- **Testo fornito**:
========================================================================

Una tragedia sfiorata. Nel 1971, la Jaguar E-Type terza serie stava per essere lanciata con il primo motore 12 cilindri di produzione Jaguar, lo stesso derivato dalla XJ13. Il reparto marketing per pubblicizzare il nuovo motore, richiese alcune riprese della Jaguar XJ13 in velocità per la sequenza di apertura del filmato di lancio del V12 E-Type. Il 21 gennaio 1971, la XJ13 venne portata sul circuito del MIRA (Motor Industry Research Association) con il collaudatore Jaguar Norman Dewis al volante. L’auto girò con un pneumatico danneggiato e ne risultò un incidente che danneggiò pesantemente la vettura, Dewis rimase illeso. Il prototipo venne quindi nuovamente accantonato.

========================================================================

- **Dati grezzi**:
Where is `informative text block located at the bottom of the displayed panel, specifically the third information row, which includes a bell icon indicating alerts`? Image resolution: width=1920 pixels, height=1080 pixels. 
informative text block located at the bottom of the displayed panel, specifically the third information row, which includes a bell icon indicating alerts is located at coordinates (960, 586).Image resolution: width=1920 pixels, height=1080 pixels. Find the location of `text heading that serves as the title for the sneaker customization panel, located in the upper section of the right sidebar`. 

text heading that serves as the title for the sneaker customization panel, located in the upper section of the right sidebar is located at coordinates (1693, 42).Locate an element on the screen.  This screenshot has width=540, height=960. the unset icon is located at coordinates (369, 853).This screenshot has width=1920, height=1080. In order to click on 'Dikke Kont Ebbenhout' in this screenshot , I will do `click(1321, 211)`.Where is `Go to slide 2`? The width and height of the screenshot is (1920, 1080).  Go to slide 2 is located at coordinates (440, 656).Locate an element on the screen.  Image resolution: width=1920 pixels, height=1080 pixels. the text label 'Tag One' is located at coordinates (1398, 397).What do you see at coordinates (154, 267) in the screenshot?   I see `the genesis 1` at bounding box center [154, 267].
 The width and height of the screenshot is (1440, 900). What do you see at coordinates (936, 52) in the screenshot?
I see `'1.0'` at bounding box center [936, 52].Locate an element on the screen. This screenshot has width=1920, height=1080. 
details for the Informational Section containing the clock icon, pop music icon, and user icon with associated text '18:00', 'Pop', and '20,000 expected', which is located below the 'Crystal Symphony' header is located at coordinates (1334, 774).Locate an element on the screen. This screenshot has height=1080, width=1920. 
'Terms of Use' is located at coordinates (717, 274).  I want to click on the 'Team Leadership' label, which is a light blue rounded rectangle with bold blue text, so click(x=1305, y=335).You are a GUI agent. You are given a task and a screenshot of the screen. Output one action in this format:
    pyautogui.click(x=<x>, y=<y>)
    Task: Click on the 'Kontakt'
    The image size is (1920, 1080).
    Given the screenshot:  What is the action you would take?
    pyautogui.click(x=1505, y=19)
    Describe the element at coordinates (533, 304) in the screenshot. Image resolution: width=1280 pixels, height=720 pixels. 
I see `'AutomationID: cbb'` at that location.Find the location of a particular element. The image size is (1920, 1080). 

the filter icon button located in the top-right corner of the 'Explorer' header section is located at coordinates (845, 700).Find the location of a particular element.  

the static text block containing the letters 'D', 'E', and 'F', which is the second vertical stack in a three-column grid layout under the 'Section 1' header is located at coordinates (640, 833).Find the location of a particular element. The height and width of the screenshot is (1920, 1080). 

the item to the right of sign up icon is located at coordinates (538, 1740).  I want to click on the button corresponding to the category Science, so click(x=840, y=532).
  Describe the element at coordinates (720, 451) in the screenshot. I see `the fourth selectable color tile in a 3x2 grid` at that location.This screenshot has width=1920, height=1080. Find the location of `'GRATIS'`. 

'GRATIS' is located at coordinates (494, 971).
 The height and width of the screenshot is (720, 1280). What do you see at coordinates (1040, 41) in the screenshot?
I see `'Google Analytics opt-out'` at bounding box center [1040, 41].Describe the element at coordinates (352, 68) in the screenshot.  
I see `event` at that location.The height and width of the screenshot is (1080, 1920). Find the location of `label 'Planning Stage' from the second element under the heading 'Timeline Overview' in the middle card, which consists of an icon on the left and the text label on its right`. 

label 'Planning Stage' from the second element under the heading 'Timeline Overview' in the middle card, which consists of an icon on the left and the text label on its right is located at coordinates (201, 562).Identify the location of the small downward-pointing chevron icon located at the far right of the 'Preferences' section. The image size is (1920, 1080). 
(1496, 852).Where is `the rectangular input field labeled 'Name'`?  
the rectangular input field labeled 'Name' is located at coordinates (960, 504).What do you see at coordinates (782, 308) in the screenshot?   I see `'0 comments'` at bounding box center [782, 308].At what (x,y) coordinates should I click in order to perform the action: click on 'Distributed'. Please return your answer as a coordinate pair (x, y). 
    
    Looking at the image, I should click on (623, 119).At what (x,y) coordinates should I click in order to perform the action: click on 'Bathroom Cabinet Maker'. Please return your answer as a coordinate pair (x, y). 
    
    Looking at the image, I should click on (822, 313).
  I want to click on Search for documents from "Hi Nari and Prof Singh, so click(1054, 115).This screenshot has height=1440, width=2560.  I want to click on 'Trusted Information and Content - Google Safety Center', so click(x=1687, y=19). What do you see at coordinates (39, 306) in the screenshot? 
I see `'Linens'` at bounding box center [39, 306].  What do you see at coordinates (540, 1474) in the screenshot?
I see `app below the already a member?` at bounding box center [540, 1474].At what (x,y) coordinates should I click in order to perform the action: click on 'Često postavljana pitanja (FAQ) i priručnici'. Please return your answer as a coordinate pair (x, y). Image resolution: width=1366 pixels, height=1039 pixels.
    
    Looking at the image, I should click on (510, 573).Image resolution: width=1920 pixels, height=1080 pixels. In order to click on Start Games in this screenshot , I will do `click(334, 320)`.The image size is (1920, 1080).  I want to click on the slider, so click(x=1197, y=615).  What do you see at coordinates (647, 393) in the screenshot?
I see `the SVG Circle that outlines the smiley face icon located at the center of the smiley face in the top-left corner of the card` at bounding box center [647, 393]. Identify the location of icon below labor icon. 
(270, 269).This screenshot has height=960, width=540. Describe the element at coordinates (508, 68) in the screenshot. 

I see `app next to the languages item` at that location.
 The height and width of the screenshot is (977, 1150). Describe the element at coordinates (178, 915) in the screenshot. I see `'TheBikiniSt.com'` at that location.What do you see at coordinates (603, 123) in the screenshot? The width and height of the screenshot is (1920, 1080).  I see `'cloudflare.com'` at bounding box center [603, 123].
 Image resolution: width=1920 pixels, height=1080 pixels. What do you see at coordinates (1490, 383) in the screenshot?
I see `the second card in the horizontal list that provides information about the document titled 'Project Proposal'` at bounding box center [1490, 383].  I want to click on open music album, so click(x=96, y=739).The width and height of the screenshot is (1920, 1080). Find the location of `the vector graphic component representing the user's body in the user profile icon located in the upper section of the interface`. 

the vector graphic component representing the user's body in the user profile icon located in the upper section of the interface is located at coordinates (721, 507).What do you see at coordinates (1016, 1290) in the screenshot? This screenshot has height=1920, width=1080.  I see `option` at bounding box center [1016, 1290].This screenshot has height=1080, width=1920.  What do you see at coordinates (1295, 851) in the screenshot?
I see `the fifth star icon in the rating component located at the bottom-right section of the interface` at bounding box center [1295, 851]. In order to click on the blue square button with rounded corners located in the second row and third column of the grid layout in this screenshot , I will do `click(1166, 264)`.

========================================================================

Prosegui il testo sulla Jaguar XJ13 a partire dalla sua ultima frase. Le righe non hanno alcun legame con il testo sulla Jaguar XJ13.

Debutto ufficiale. Alcuni anni dopo, Edward Loades individuò la XJ13 nel deposito della Jaguar e propose a “Lofty” England di riparare l’auto presso la sua azienda, la Abbey Panels. L’auto venne ricostruita, secondo specifiche simili all’originale, utilizzando alcune delle maschere della carrozzeria realizzate in origine. Tuttavia, secondo la Jaguar, l’auto non è una riproduzione esatta dell’originale. Nelle lavorazioni artigianali è praticamente impossibile far sì che le auto siano identiche al 100% tra loro, come avviene nella produzione in serie. La rediviva XJ13 fece il suo debutto ufficiale nel luglio 1973 quando England la guidò a Silverstone in apertura del Gran Premio di Gran Bretagna.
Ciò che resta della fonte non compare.